Exercise – List every line below containing "each".

The input –
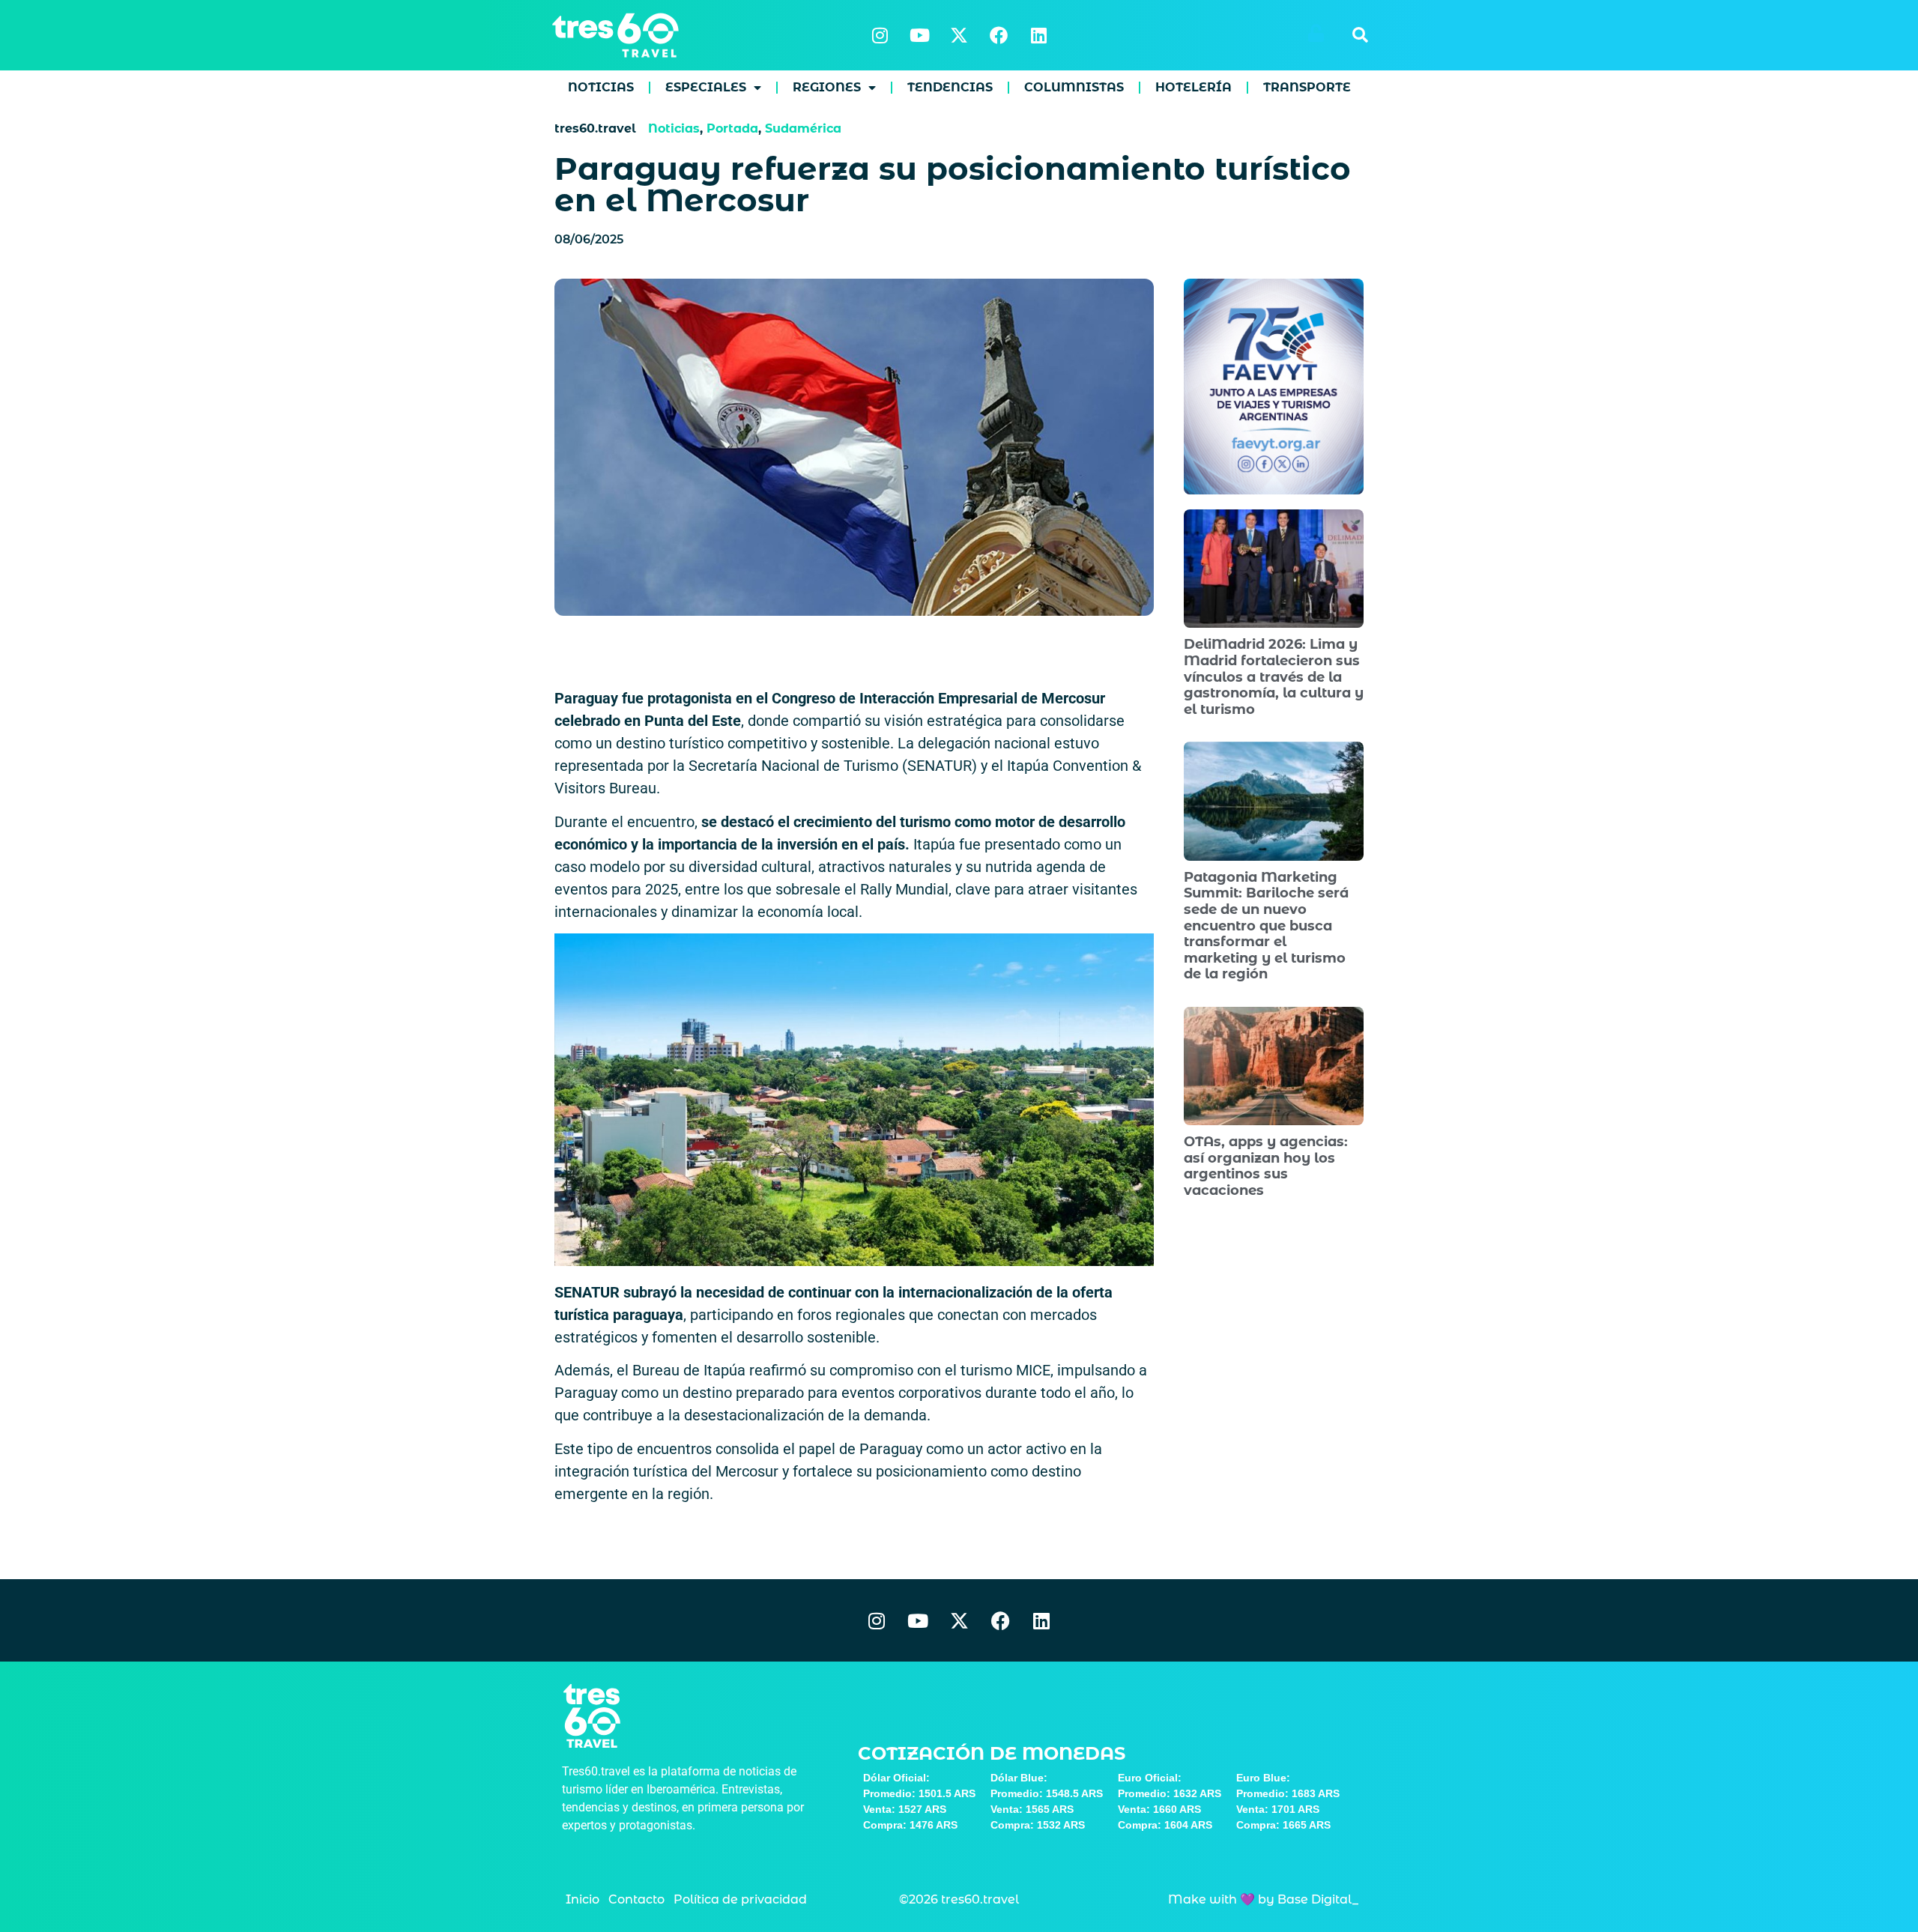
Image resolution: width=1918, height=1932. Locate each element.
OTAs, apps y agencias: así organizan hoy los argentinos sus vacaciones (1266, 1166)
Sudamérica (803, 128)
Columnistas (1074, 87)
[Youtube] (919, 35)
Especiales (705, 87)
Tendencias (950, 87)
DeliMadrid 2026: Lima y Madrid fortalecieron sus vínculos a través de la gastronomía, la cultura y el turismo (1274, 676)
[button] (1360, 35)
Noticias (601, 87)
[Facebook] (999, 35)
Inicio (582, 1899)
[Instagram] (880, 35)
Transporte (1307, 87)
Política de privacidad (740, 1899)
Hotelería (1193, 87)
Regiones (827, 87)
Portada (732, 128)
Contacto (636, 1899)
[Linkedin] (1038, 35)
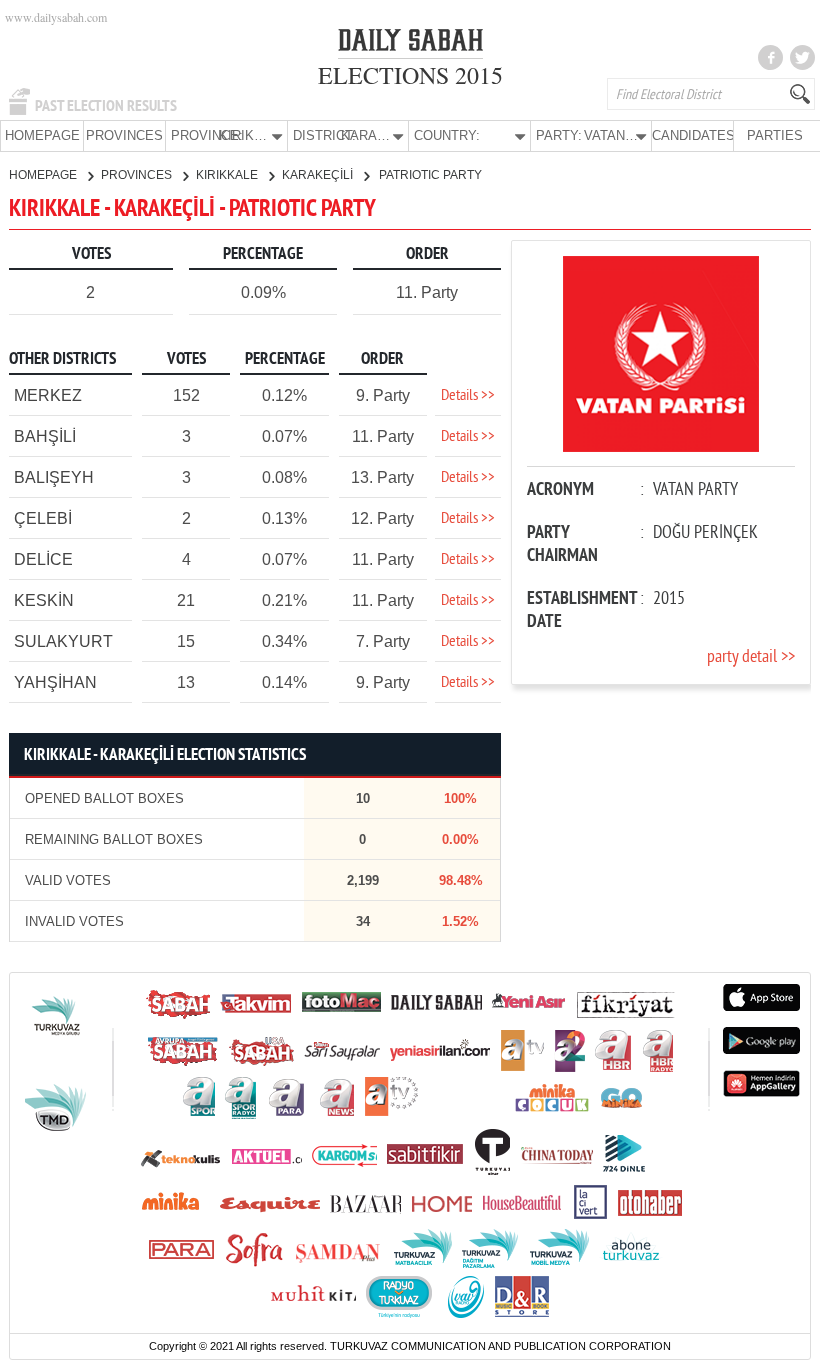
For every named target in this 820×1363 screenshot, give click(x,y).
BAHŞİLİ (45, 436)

...

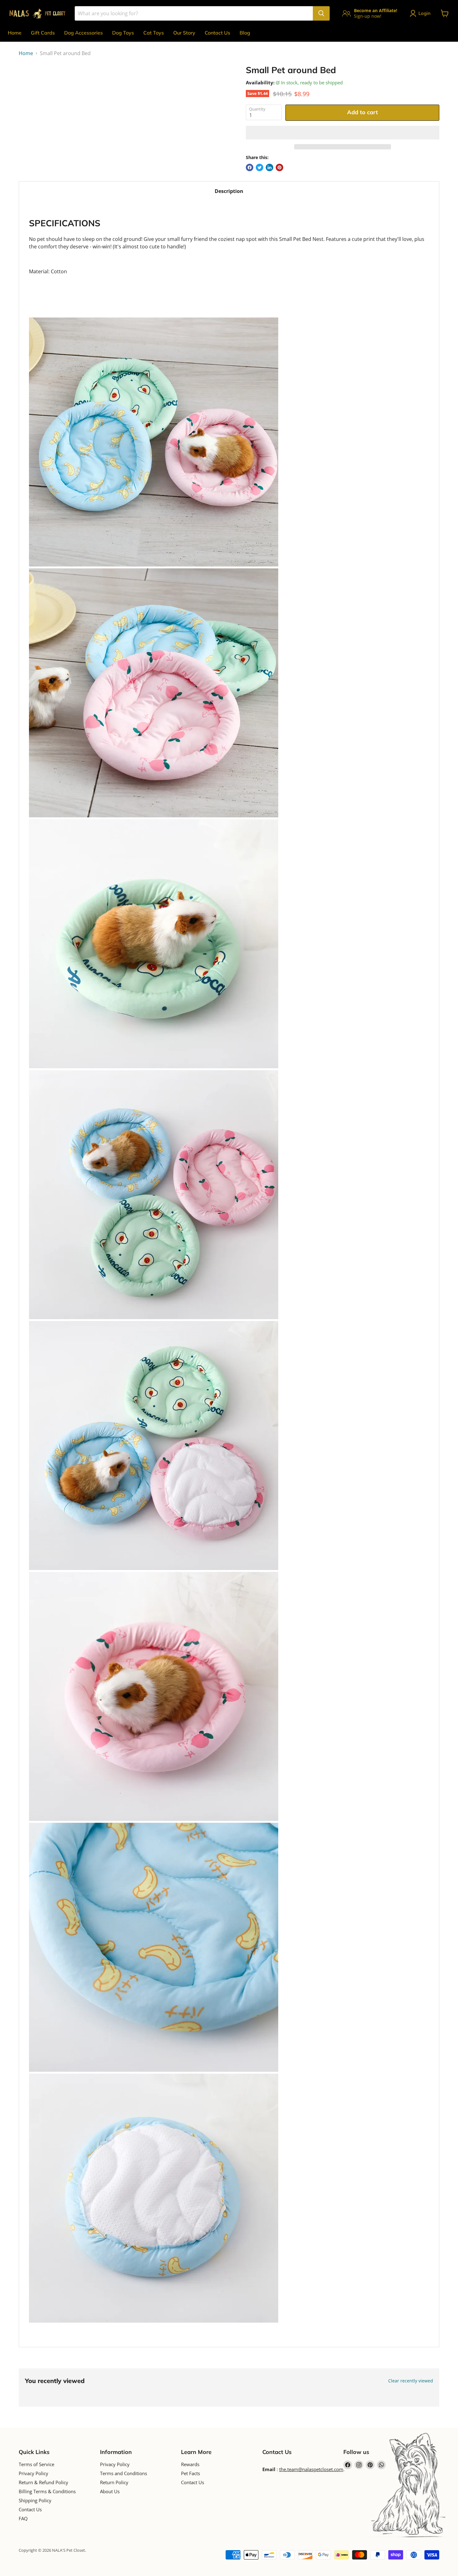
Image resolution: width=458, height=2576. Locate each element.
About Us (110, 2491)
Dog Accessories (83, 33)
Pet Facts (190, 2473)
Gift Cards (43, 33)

==

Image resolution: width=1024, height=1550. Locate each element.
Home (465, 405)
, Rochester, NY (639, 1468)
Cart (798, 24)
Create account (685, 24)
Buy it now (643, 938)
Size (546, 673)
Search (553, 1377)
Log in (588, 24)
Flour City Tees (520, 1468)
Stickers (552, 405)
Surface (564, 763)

Answer area –
Image resolution: width=1918, height=1932. Locate each element.
Image resolution: width=458, height=2576. Locate each element.
Image resolution: width=1024, height=1550. Locate each element.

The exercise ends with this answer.